Casi dos semanas después de la primera vuelta, dependiendo de con quién hablemos, estamos siendo testigos de un desvergonzado fraude electoral que quiere quitarle a Lima su voz y voto en el proceso democrático o, creo yo, ante la muestra más clara de cómo se ve y opera un Estado que ha sido dinamitado por dentro.
Así como las fuerzas políticas en el Ejecutivo y el Legislativo no han podido –ni querido– combatir la minería ilegal, mejorar la calidad de la educación universitaria o implementar la reforma del servicio civil, tampoco han buscado realmente resolver los problemas de nuestro sistema electoral y político que han terminado gestando este desastre.
Las elecciones eran una de las pocas cosas que aún hacíamos más o menos bien. Pero el cáncer de la incapacidad y la corrupción en el aparato estatal ya ha hecho metástasis.
Cuando tenemos al jefe de la División de Bandas Criminales de la Policía implicado en robos, al candidato que defienden nuestras supuestas élites ilustradas hablando vulgaridades en un mitin público, cuando políticos y funcionarios proponen salidas a la crisis que violan la Constitución y nuestro marco legal, cuando el presidente es casi un elemento decorativo e igual se las ingenia para crear incendios, no nos debería sorprender demasiado que un proceso logísticamente complejo como las elecciones esté plagado de negligencias y torpezas que reducen aún más la confianza en nuestras instituciones y autoridades. Sin dejar de lado las responsabilidades individuales, que deben investigarse y sancionarse con severidad, esta debacle era casi esperable.
Y esta pesadilla recién comienza. Nos embarcamos hacia una segunda vuelta que, tal vez, no sea la que deseamos pero es la que nuestras fuerzas políticas diseñaron a través de las reformas de los últimos años. A nadie más que a unos cuantos aspirantes a la presidencia les podría haber parecido una buena idea que tengamos elecciones con más de 30 candidatos y que solo dos pasaran a la segunda vuelta.
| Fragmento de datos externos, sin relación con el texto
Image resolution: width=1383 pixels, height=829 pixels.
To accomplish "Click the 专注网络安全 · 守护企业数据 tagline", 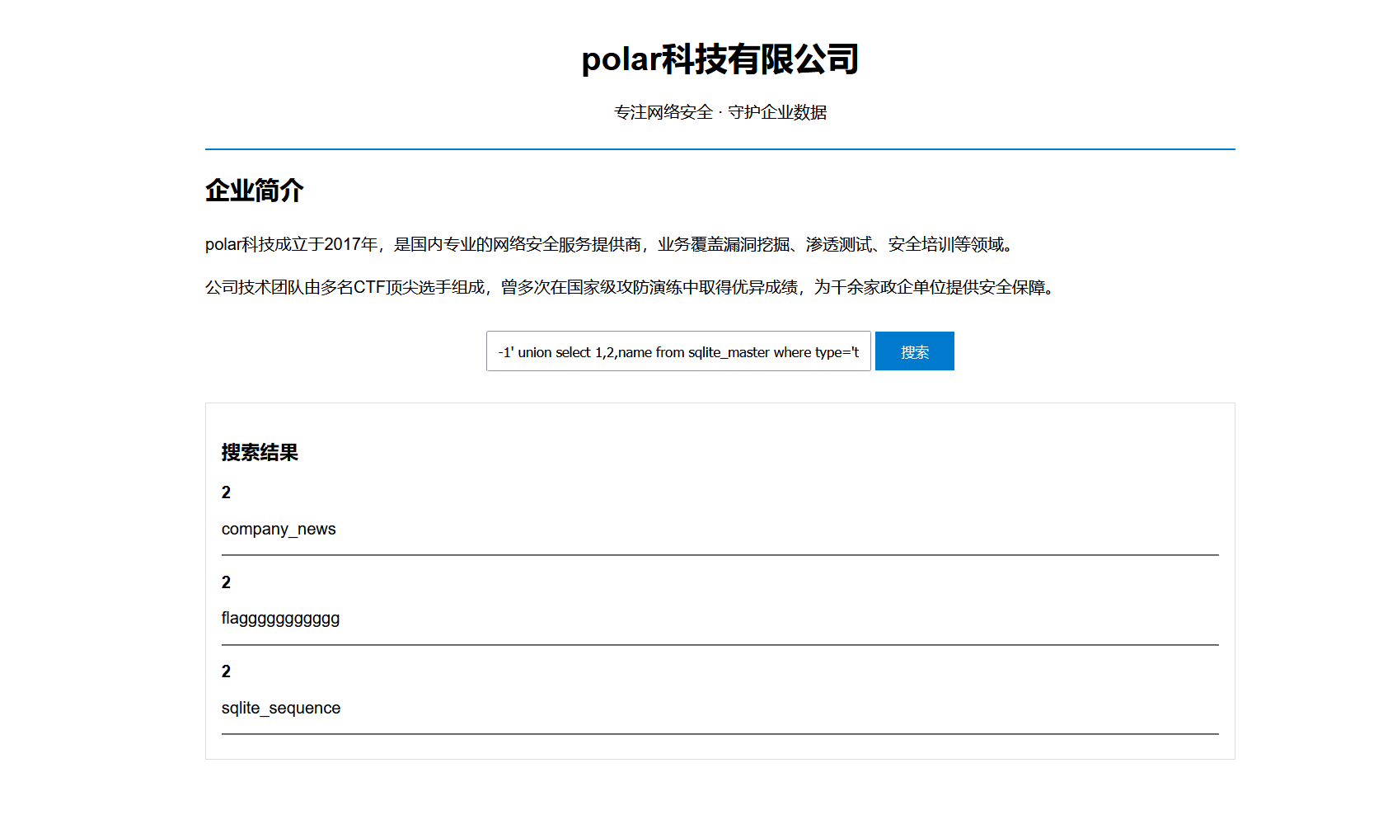I will 720,112.
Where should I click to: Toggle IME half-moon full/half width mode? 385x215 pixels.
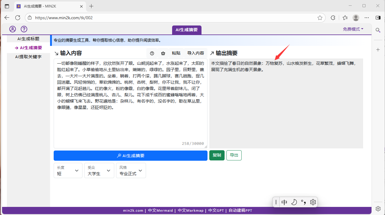tap(294, 202)
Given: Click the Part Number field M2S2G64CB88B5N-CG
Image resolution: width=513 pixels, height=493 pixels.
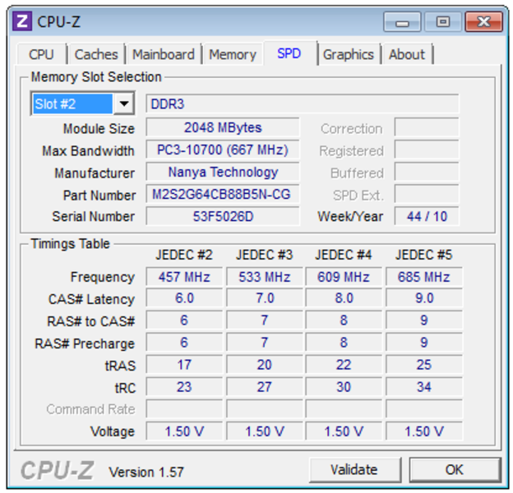Looking at the screenshot, I should [x=223, y=195].
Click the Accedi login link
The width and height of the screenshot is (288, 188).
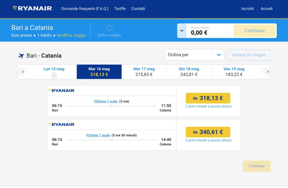267,9
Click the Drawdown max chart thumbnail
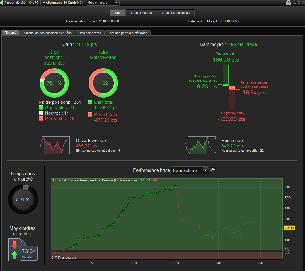The width and height of the screenshot is (305, 271). tap(56, 145)
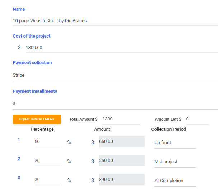Open the Mid-project collection period dropdown
Screen dimensions: 224x191
pos(175,162)
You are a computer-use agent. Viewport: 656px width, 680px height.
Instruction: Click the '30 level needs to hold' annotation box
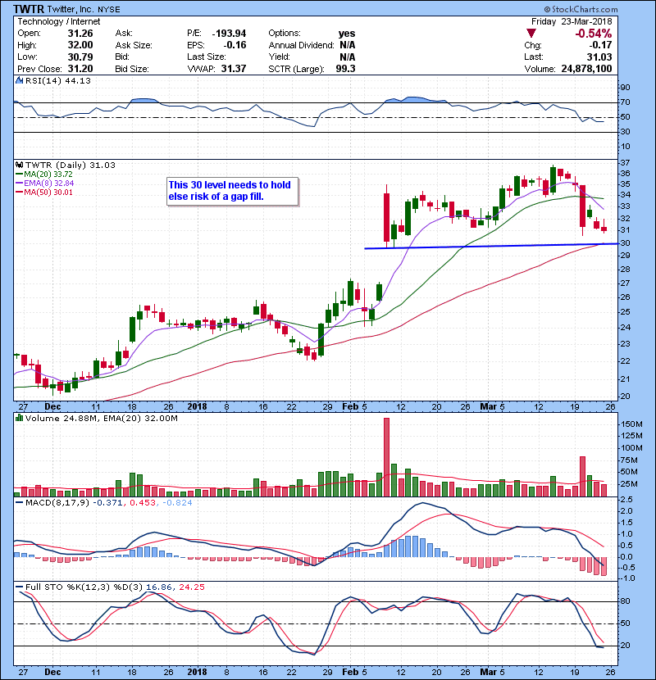tap(230, 190)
De todas maneras íbamos a tener un escenario en el que una buena parte del país sintiera que su voz no se escucha y, esta vez, le tocó a los limeños lidiar con esa sensación que muchos compatriotas vienen soportando hace décadas.
¿Qué queda ahora? Necesitamos respirar hondo. El país está viviendo un ataque de pánico y lo que es difícil en estas circunstancias es pensar con claridad. Pero ningún problema se ha solucionado con salidas diseñadas en caliente. Exijamos que las decisiones que se tomen no golpeen aún más esa ya muy debilitada institucionalidad y, pasada la tormenta, busquemos que las futuras reformas nos saquen de este hoyo, en lugar de seguir hundiéndonos más.